Лухманов выслушал с интересом. Слово «моргенрот» он записал. Я сказал, что одна шпионка будет, возможно, с повязкой, что обе они постараются что-то отыскать в газетах. Я усмехнулся при этом: очень уж случайными, бессвязными выглядели результаты моего посещения усадьбы. Но Лухманов и это все записал.
– Если я хоть чем-нибудь могу быть полезен, – проговорил я, – то очень рад. Можно идти?
– Нет.
– Слушаю.
– Вы пока поживите у нас. Так лучше.
Он провел меня в соседнюю комнату, показал койку, пообещал прислать со связным ужин и вышел, потирая свой больной глаз.

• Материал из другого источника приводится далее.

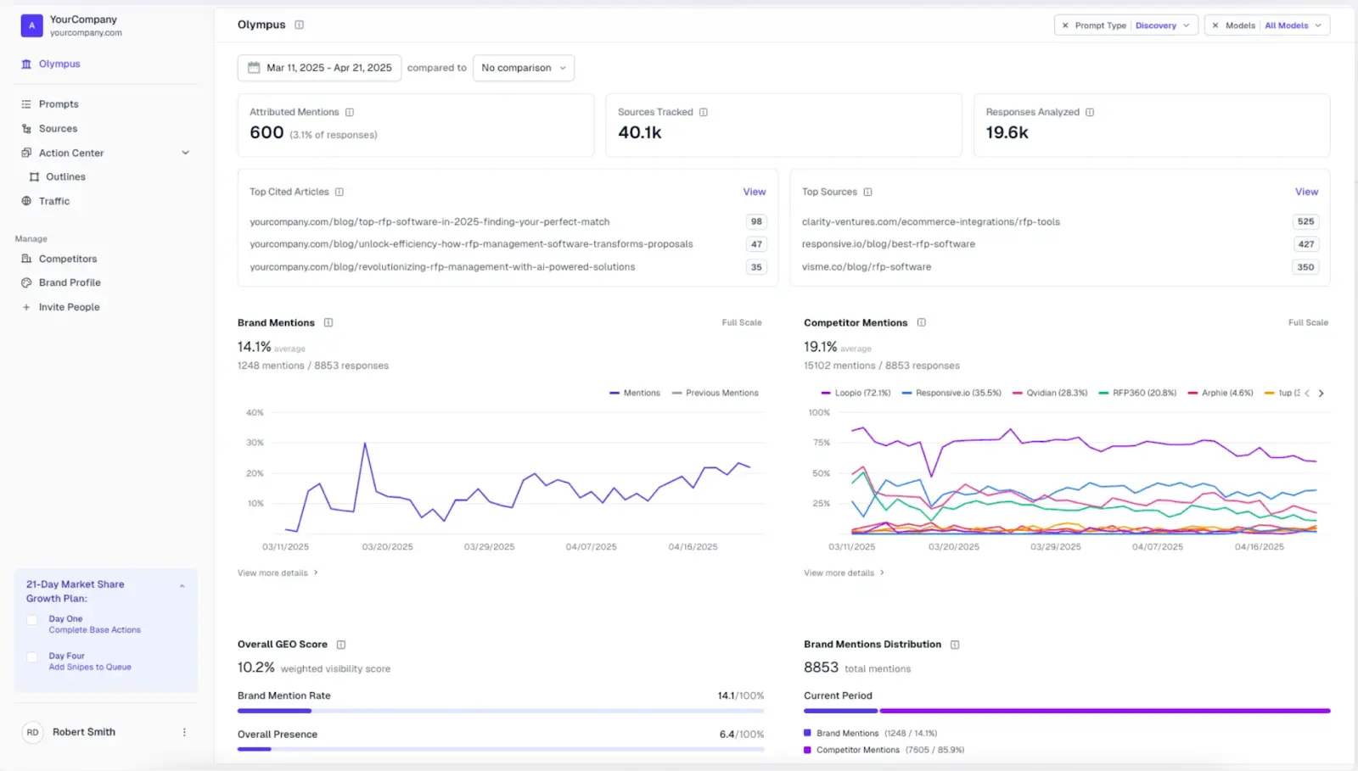This screenshot has width=1358, height=771.
Task: Click the info icon next to Brand Mentions
Action: tap(328, 323)
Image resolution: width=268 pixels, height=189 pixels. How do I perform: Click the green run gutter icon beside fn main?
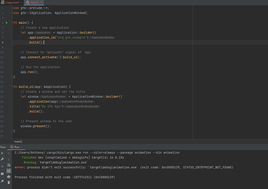[7, 23]
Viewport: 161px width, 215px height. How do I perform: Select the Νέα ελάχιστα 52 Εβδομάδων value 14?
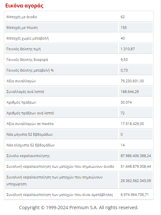tap(123, 145)
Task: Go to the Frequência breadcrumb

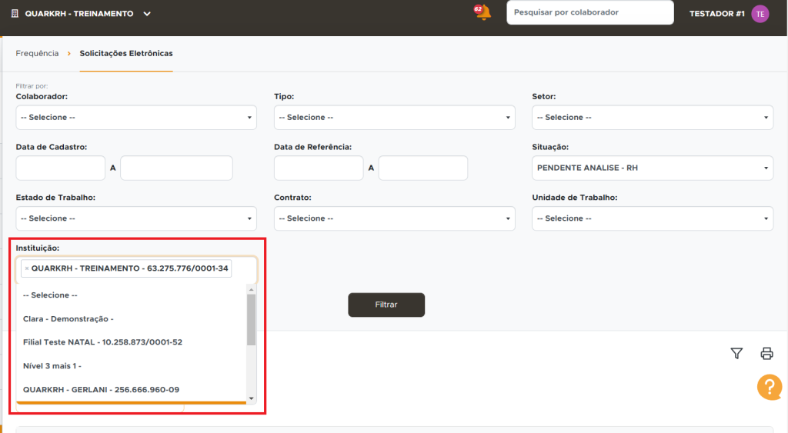Action: pos(37,54)
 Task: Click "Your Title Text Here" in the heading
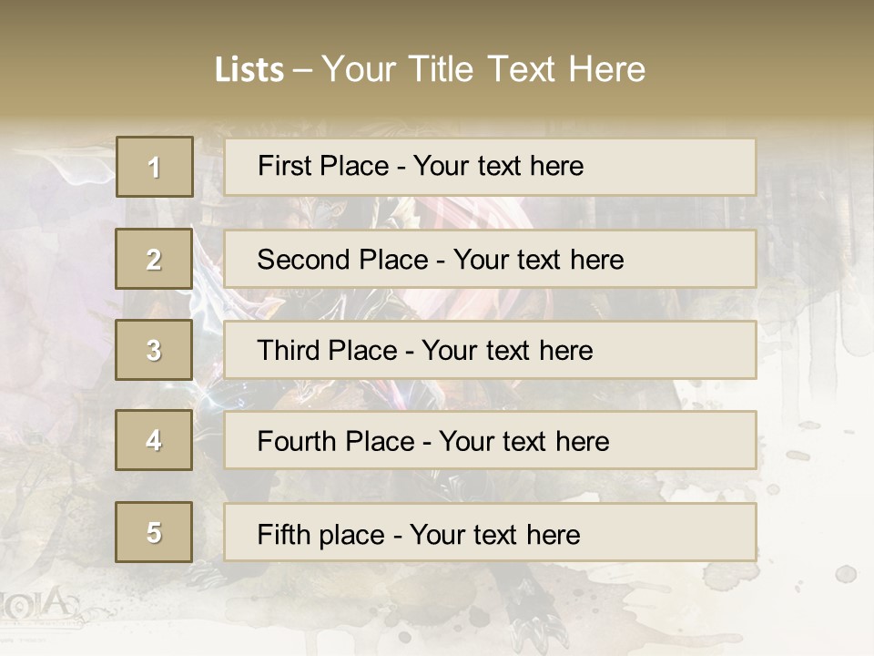pos(483,69)
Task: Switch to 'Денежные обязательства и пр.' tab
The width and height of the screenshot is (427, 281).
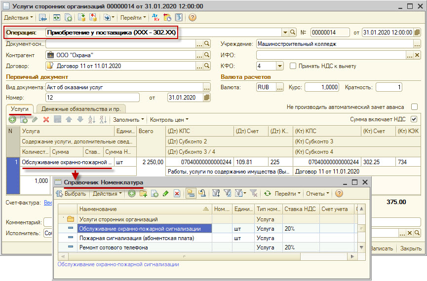Action: coord(81,108)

В комнате две койки, стол и огромная вешалка из оленьих рогов. Стены покрыты серой, шероховатой штукатуркой. В углу картина акварелью – корабль с ярко-красным парусом плывет по зеленой воде. Под картиной искривленная рапира для фехтования. Скучная комната. Чахлый садик за окном, весь захламленный какими-то рваными автопокрышками, тюфяками и еще не поймешь чем. Что нужно от меня Лухманову? От кого он прячет меня здесь?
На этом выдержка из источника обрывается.